US-Georgia Security Partnership and Dynamic
We can objectively say that the United States is the strategic and key player in building the security and defense capability of Georgia. The US remains steadfast in its support of Georgia’s sovereignty and territorial integrity. In 2016, the new milestone was reached when the parties signed the memorandum of partnership in the defense and security field. The importance of this agreement was highlighted by the statement of the US Secretary John Kerry that the cooperation will enhance the partnership in border, maritime and airspace securities. Since 2009, the United States engaged with Georgia at a senior level through the U.S.-Georgia Strategic Partnership Commission, which Secretary of State Michael R. Pompeo last hosted in June 2019. Since 2009, U.S. Marines trained and deployed Georgian soldiers in support of NATO’s Resolute Support Mission (RSM) in Afghanistan. Since 2015, Georgia has received over $11 million in International Military Education and Training funding. The United States has $238.6 million in active government-to-government sales cases with Georgia under the Foreign Military Sales (FMS) system. The Georgian Coast Guard received four former U.S. Coast Guard vessels, including two 82-foot Point-class and two 110-foot Island-class patrol boats, under the Excess Defense Articles program. February 2017, the United States and Georgia launched the three-year bilateral Georgia Defense Readiness Program (GDRP). GDRP endeavors to improve Georgia’s self-sustainable institutional capacity to generate, train and sustain forces to defend Georgia’s territorial integrity and deter Russia.
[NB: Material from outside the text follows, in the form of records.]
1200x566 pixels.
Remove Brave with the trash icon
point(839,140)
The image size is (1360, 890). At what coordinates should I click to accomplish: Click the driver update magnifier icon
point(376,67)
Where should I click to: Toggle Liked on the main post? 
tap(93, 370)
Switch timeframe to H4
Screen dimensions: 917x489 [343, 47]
These are only the few figures that proves the closeness and high interest of the US-Georgia military and security establishment. One should also mention that Georgia hosts annual significant military exercises including the U.S.-led Noble Partner and Agile Spirit. Approximately 3,300 soldiers from various parts of the world, including 1,500 U.S. service members, participated in exercise Agile Spirit 2019, co-led by Georgian Defense Forces and U.S. Army Europe.
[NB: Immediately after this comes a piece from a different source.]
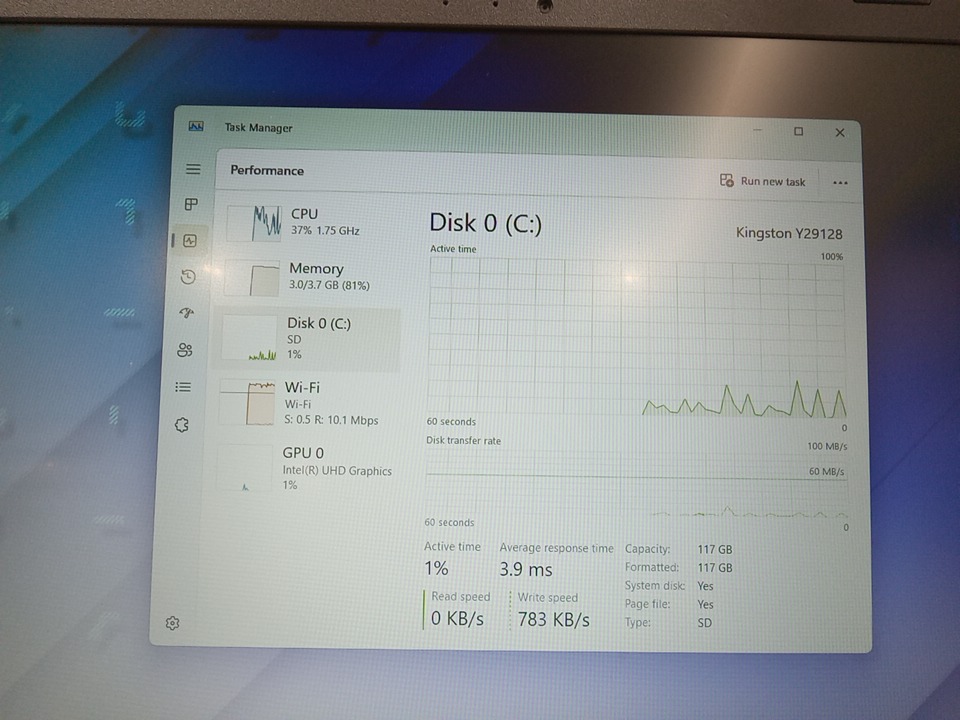Open the App history icon
Screen dimensions: 960x720
(188, 277)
To reach the conclusion, there is no great question or dilemma about the feasibility of having the US military presence in Georgia. It will not be the first and unique case in the post-soviet space. The question is about having political goal and recourse to reach to this objective. What Georgia needs now, is quadruple efforts in Washington, with various bi-partisan stakeholders and political centers. With the clear strategy, patience and determination this can be achieved.